Data excerpts:
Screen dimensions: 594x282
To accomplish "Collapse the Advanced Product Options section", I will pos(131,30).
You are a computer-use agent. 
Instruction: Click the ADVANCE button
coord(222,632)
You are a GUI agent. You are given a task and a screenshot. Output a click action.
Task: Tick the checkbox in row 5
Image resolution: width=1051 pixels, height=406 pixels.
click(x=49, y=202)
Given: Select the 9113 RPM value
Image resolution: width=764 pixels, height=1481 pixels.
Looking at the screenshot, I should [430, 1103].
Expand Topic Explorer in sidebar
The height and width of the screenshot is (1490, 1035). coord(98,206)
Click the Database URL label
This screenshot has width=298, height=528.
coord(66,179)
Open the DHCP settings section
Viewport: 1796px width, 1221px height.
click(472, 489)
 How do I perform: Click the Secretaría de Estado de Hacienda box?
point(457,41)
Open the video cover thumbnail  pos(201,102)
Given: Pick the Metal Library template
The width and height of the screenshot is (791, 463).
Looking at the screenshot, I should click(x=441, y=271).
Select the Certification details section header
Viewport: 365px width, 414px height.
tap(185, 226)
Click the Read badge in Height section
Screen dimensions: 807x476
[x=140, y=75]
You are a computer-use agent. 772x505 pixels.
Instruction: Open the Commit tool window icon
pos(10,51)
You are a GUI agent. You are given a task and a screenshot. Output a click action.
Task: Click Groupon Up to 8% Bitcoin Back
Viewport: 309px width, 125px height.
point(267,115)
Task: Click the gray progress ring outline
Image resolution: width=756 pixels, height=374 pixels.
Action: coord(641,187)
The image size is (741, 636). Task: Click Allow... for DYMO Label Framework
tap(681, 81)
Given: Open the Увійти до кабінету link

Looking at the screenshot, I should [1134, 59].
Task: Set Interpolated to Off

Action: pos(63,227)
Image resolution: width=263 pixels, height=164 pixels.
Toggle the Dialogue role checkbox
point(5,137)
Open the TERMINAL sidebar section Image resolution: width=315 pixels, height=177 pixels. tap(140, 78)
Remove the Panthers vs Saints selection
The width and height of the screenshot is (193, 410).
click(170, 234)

## Task requirements
Filter the records above and return every line that holds the word "agent".

## Output of the task
You are a computer-use agent. 
You are a GUI agent. You are given a task and a screenshot. Output a click action.
You are a computer-use agent. 772x505 pixels.
You are a GUI agent. You are given a task and a screenshot. Output a click action.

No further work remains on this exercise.